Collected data
[Start of Attachment]
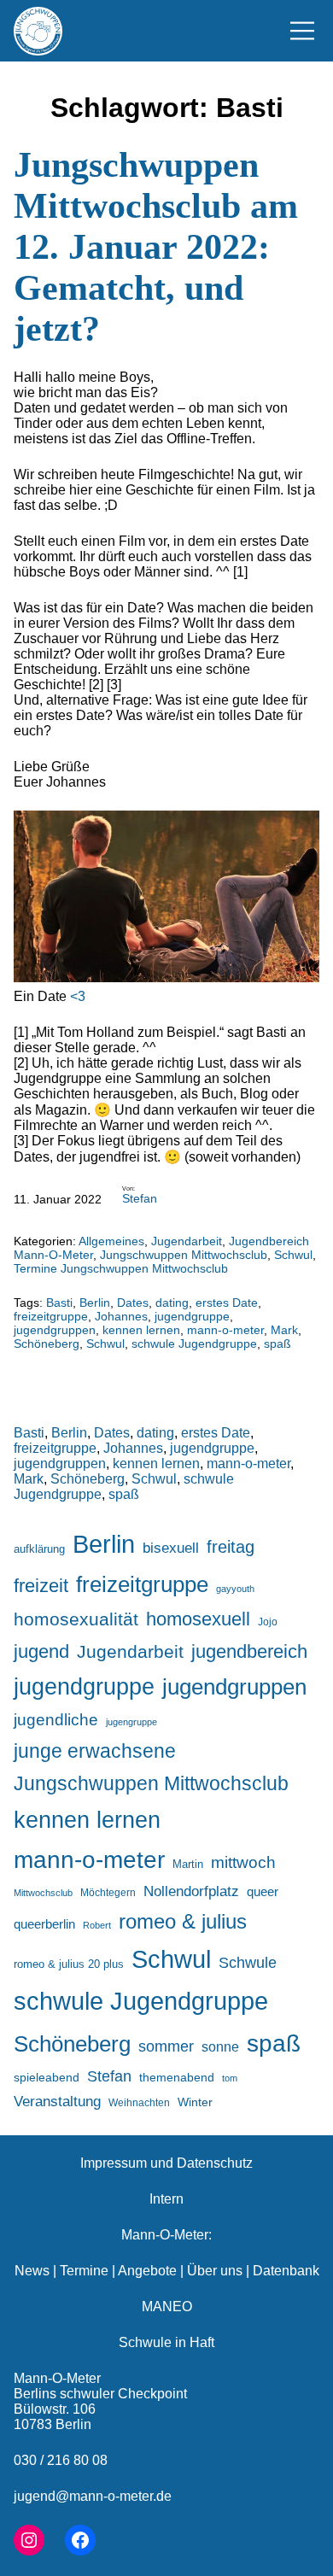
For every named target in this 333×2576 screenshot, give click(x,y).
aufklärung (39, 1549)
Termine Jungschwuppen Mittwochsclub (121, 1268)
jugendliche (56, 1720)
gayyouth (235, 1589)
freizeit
[End of Attachment]
Exercise goal ▸ Leave the pictures aside and give the records above back word for word.

The answer ▸
For every named target in this 333×2576 screenshot, give click(x,y).
aufklärung (39, 1549)
Termine Jungschwuppen Mittwochsclub (121, 1268)
jugendliche (56, 1720)
gayyouth (235, 1589)
freizeit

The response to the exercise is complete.